One of my favorite authors is Malcolm Gladwell. He is responsible for New York Times bestsellers Blink, Outliers and The Tipping Point. The later dealing with the science behind trends or better yet epidemics. The KONY 2012 campaign is an example of an effort that has reached its Tipping Point at an extraordinary pace and is now in full fledged epidemic, not in the sense of a disease but rather in a manner similar to how one is spread.

Early in the new client discovery process here at Highbrid Media, many of our prospective clients clients express a desire to "Go Viral." In the age of social media and share tools it has become the holy grail of marketing. The ability to attain this mystical utopia of awareness, branding and ultimately sales that is always desired but rarely attained. Gladwell examines the phenomenon and notes several such examples of this viral behavior, some man-made and others organic.

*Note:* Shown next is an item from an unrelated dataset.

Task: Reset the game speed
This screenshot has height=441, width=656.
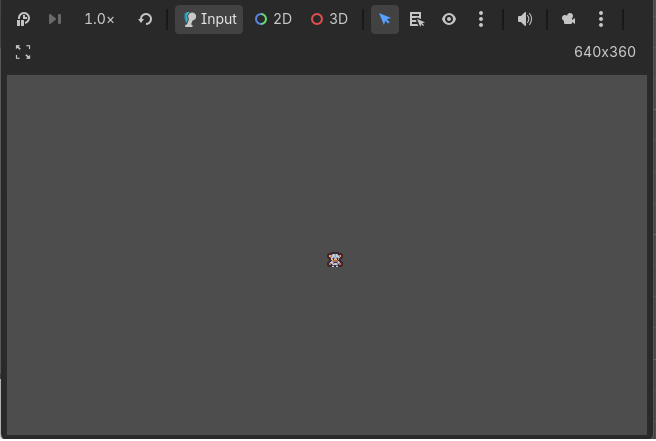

Four years ago the Obama campaign embraced social media and new school marketing techniques that "tipped" a relatively unknown junior senator from Chicago into the improbable and historic President of the United States. There was no secret weapon but rather the accumulation of a series of tactics that each pushed the campaign past a "Tipping Point." This moment in politics, not only historic for its social significance but also for brought into the mainstream how Gladwell's "Law of few," "The Stickiness Factor" and "The Power of Context" were all at play as vital ingredients to creating a viral epidemic. Kony 2012 Campaign

Today, KONY 2012 follows in its wake. Designed to parallel the look and feel of a presidential campaign, Kony 2012, like the Obama campaign, is attempting to transform a relative unknown into People Magazine's "Person of the Year." Early last week, an online confidant and blogger friend shared a YouTube link we me. The practice was not unlike one she and I exchanged almost on a daily basis. Bits and pieces of tech news, interesting tweets, informative articles all of which in someway have shaped our body of knowledge as online tastemakers. But this link was different. It was packaged differently as if it intentionally had been designed to be enacted upon by people like her and me. It is working. But perhaps too well.

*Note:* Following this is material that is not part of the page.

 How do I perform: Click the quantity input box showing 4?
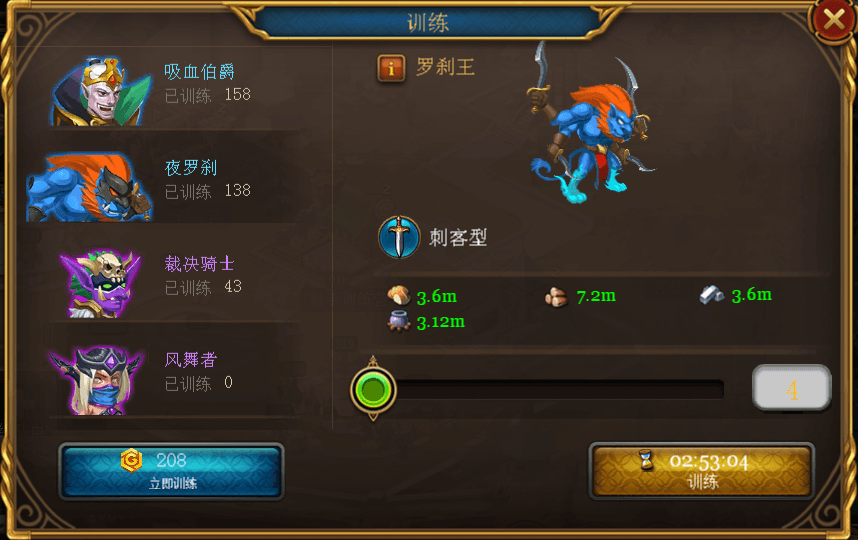(x=792, y=388)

Like with anything in life, timing is everything. As you'll watch (or have watched) in the video, the Invisible Children intend to launch a massive worldwide guerrilla marketing effort to plaster the planet with KONY 2012 collateral on April 20th. But will it make it that long? Has it tipped too early and be old hat or "played out" by that time? The rapid acceleration of this effort suggest there is no way to maintain this excitement through April. Bloggers, and early adopters or supporters of this campaign will likely have moved on to a newer cause in their perpetual quest for all that is cool and unknown. They have already passed the baton to the mainstream who has given it national spotlight in the media emblazoned above the fold and at the top of the hour soon to give way to other headlines.

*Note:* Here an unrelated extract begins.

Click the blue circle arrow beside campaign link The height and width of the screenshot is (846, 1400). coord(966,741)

The hope of the producers of KONY 2012 is simple, to make it a central theme of debate for the upcoming election. It is the only way to ensure its vitality. The base that has supported the campaign is much the same that elevated Obama to the oval office in 2008, one $5 text to donate, one tweet and one Facebook post at time. Will it even land on his radar or will the eventual Republican nominee seize the momentum of this youth movement and cherry pick votes from the incumbent's base by caring more. Can this campaign, clearly of no financial significance to the American government, become the decisive issue for the 2012 Presidential Campaign?